Die Unsicherheit hat die weltweiten Finanzmärkte fest im Griff. Die Eurozone droht auseinanderzubrechen, jenseits des Atlantiks türmen sich ebenfalls bedrohliche Schuldenberge auf und die Aussichten der großen Schwellenländer haben sich eingetrübt. So viel Angst und Pessimismus eröffnen Chancen.

BÖRSE am Sonntag

Das laufende Jahr hat Anlegern viel abverlangt. Die ersten Monate standen zumindest hierzulande noch im Zeichen eines nicht für möglich gehaltenen Aufschwungs. Deutschland war wieder Wachstumslokomotive. Die Zuwachsraten erreichten mit 3,7% (2010) und 2,9% im laufenden Jahr ein Niveau, das uns nicht mehr zugetraut worden war. Parallel dazu sank die Arbeitslosigkeit bis Ende November auf den niedrigsten Stand seit 20 Jahren und der DAX konnte seine Gewinne aus den beiden Vorjahren im ersten Halbjahr um weitere 6% ausbauen. Unser Land: eine Insel der Glückseligen.

Der Absturz

Dann ging plötzlich alles sehr schnell. Das Krebsgeschwür der Überschuldung, das sein hässliches Gesicht als Erstes in Griechenland zeigte, hatte sich in den Eingeweiden der westlichen Staaten ausgebreitet und war ob der Untätigkeit der Politik, aber auch dank der Trägheit unserer Strukturen, zu einem lebensbedrohlichen Tumor herangewachsen. Das gesamte Finanzsystem ist nun wieder in Gefahr. Eine Operationsmethode, die eine rasche Heilung verspricht, ist nicht in Sicht, stattdessen werden die Symptome bekämpft. Ein Krisengipfel jagt den nächsten und nicht nur die Anleger verlieren langsam das Vertrauen in die Handlungsfähigkeit der Entscheidungsträger in der Politik und den Institutionen.

> [ENTNOMMENE DATENSÄTZE]:
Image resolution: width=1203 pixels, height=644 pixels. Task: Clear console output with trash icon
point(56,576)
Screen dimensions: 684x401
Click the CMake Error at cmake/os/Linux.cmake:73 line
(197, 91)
...
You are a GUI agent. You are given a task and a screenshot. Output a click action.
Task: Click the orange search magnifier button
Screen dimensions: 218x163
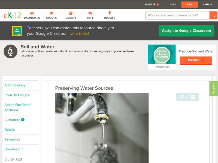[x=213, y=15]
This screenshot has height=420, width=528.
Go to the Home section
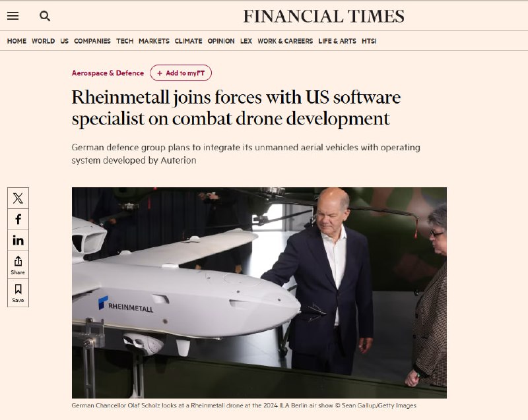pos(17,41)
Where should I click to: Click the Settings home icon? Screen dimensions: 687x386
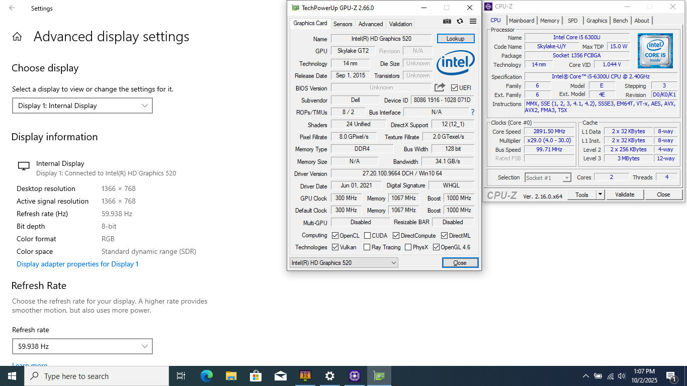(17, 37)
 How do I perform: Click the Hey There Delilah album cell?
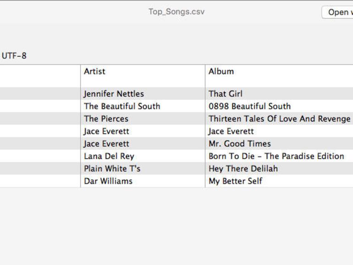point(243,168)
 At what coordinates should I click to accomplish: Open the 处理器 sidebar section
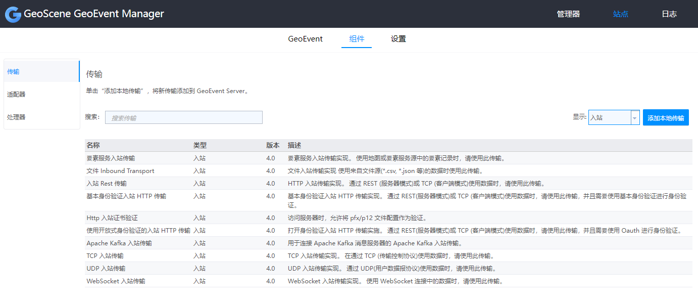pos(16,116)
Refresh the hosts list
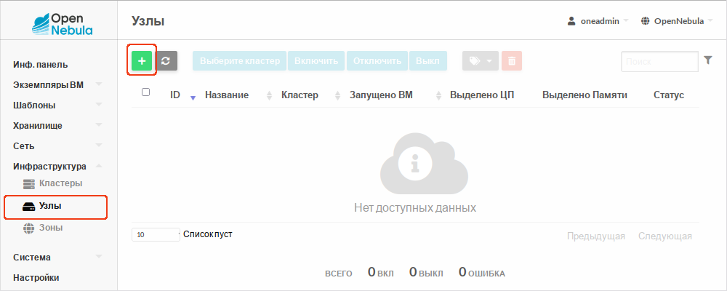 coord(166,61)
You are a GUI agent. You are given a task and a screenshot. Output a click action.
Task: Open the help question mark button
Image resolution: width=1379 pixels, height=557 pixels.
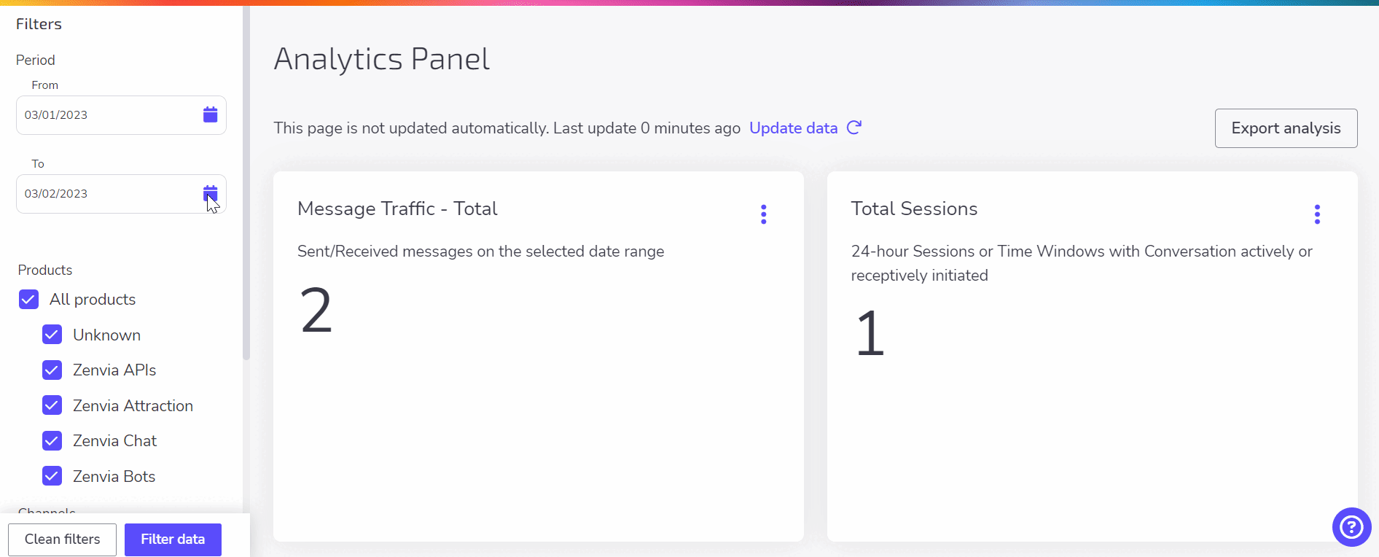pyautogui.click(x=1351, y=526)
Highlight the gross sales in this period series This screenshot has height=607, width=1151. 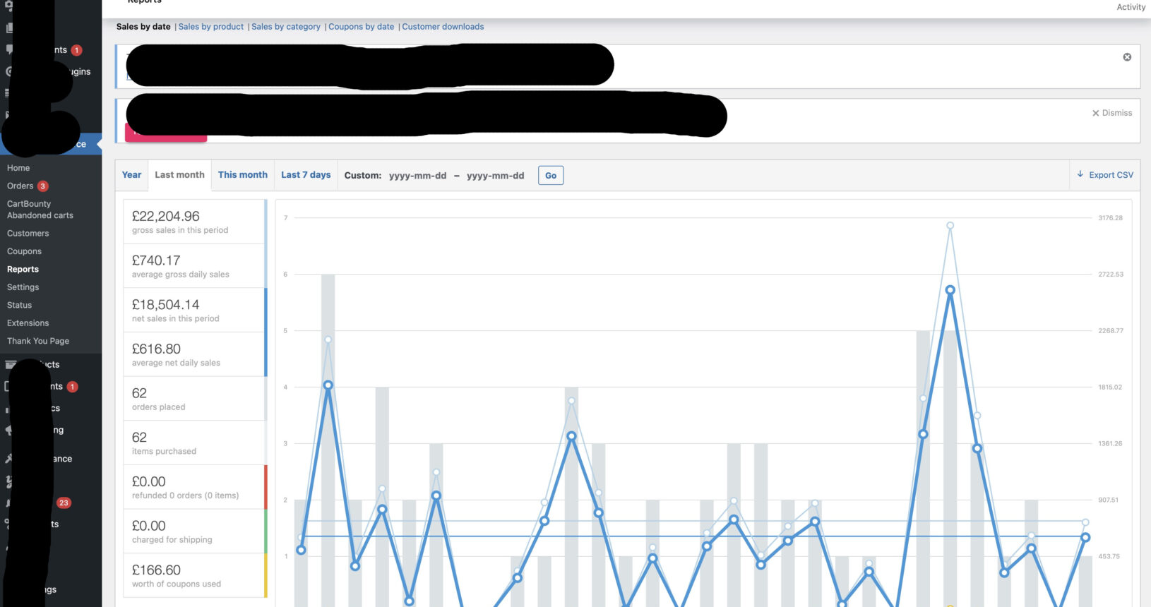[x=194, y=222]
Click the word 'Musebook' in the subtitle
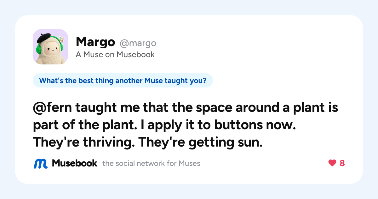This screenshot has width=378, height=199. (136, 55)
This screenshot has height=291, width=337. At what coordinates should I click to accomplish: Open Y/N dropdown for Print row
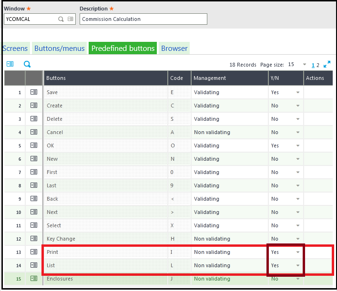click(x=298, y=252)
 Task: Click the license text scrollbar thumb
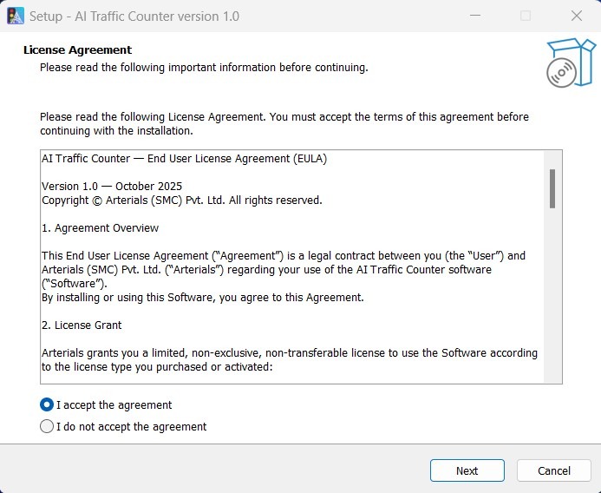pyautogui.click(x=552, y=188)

> [AUFGABE A]:
Nenn alle Prozentangaben, die im Text über die Finanzmärkte vorkommen.
> [AUFGABE B]:
Führ den Text über die Finanzmärkte nach seinem letzten Satz weiter.
Die Datensätze sind eigenes Material und gehören nicht zum Text über die Finanzmärkte.

> [ANTWORT A]:
3,7%, 2,9%, 6%

> [ANTWORT B]:
Wohin mit dem Geld?

In der Folge verliert der DAX in nicht einmal drei Monaten 31% – davon allein im August rund 20%. Noch schlimmer sieht es auf einem viel größeren Markt aus: Staatsanleihen der Euro-Peripheriestaaten werden als potenziell toxisch eingestuft und verlieren teilweise zweistellig an Wert. Bis zu diesem Zeitpunkt galten solche Investments als risikolos. Im Gegensatz zu den Turbulenzen am Aktienmarkt erschüttert dies das Bankensystem erneut in seinen Grundfesten. Es beginnt ein Run auf als sicher geltende Assets, insbesondere amerikanische und deutsche Staatsanleihen. Das treibt die Rendite der sicheren Häfen in den Keller. Weil deren Renditen in der Folge unter der Inflationsrate rangieren, verlieren Investoren auch hier Geld. Was also tun?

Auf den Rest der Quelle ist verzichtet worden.